Optionally, the driving image display platform 70 is powered by the vehicle power supply 702. The embedded device can also be independently powered by the vehicle-mounted power supply 702, and the stable power supply of the vehicle-mounted power supply 702 also determines the running stability of the CPU. The panoramic driving image real-time display method shown in fig. 1 to 5 may be executed in an embedded device or a CPU of a driving image display platform of an automobile, where the CPU includes a multi-core structure of an SMP or MPP.

Optionally, the hardware of the embedded device or the driving image display platform 70 may include a CPU based on X86, ARM, MIPIS, and Powpc architectures, and the software system for executing the above method may include an operating system based on Android, iOS, windows, and Linux. It should be noted that, if the panoramic driving image real-time display method based on the embedded device is implemented by using other hardware systems and software systems based on the content of the present invention, the substantial content of the present invention is not affected, and all of them are considered as the protection scope of the present invention.

Specifically, in the embodiment of the present invention, the processor may be a Central Processing Unit (CPU), and the processor may also be other general-purpose processors, Digital Signal Processors (DSPs), Application Specific Integrated Circuits (ASICs), Field Programmable Gate Arrays (FPGAs) or other programmable logic devices, discrete gate or transistor logic devices, discrete hardware components, and the like. A general purpose processor may be a microprocessor or the processor may be any conventional processor or the like.

It will also be appreciated that the memory in the embodiments of the subject application can be either volatile memory or nonvolatile memory, or can include both volatile and nonvolatile memory. The nonvolatile memory may be a read-only memory (ROM), a Programmable ROM (PROM), an Erasable PROM (EPROM), an Electrically Erasable PROM (EEPROM), or a flash memory. Volatile memory can be Random Access Memory (RAM), which acts as external cache memory. By way of example and not limitation, many forms of Random Access Memory (RAM) are available, such as Static RAM (SRAM), Dynamic RAM (DRAM), Synchronous DRAM (SDRAM), double data rate SDRAM (DDR SDRAM), enhanced SDRAM (enhanced SDRAM), SDRAM (SLDRAM), synchlink DRAM (SLDRAM), and direct bus RAM (DR RAM).

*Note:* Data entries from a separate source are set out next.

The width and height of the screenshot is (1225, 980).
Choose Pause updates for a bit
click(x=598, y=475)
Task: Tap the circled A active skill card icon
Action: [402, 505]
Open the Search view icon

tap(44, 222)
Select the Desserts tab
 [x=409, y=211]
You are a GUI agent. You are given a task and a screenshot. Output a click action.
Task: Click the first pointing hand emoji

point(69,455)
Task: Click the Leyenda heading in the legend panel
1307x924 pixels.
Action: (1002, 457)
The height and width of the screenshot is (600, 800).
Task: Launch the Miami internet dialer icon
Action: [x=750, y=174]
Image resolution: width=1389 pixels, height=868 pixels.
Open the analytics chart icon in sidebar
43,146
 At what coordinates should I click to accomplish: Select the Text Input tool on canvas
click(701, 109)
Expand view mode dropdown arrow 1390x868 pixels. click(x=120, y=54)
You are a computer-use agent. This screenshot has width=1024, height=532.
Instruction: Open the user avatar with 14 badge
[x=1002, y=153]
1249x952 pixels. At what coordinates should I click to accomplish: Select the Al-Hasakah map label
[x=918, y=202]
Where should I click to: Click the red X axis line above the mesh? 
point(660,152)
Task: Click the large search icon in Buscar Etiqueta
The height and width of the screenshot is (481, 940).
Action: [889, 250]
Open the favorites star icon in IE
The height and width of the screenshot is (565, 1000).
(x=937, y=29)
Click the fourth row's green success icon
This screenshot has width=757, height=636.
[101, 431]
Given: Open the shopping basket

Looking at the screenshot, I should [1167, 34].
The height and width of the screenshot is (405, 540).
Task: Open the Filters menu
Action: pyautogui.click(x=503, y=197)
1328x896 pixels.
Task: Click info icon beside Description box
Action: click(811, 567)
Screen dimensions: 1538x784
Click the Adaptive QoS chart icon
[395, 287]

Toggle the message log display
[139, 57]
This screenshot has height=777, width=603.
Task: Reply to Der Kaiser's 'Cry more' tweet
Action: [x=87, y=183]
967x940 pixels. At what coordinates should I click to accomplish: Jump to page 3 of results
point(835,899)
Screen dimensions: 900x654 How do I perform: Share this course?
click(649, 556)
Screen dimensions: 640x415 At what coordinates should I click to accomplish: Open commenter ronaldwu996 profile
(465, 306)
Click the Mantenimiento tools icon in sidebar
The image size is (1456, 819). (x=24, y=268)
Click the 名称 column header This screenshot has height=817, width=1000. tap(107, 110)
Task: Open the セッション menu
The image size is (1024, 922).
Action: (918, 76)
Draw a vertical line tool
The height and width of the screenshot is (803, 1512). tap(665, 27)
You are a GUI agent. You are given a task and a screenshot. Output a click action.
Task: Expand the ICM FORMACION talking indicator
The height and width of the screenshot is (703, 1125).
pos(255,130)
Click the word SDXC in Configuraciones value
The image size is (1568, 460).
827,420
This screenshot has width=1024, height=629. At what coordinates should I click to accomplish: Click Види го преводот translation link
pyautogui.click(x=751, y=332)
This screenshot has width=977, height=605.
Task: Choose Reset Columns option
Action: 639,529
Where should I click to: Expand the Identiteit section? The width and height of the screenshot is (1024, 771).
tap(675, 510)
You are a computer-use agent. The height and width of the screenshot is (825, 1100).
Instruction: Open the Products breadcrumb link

In summary, the invention provides a driving image display method, a driving image display device, a driving image display platform, a storage medium and an embedded device, and the driving image display method and the driving image display device are realized under the condition that the output of image acquisition equipment such as a camera is 30 fps. And the 2D/3D algorithm is processed within 33ms of the interval time between every two frames, so that the frame rate and the real-time property of 2D/3D display are ensured. The embodiment of the invention specifically comprises the following effects:

1. the 2D/3D display frame rate may be maintained in synchronization with the output frame rate of the Camera acquisition device.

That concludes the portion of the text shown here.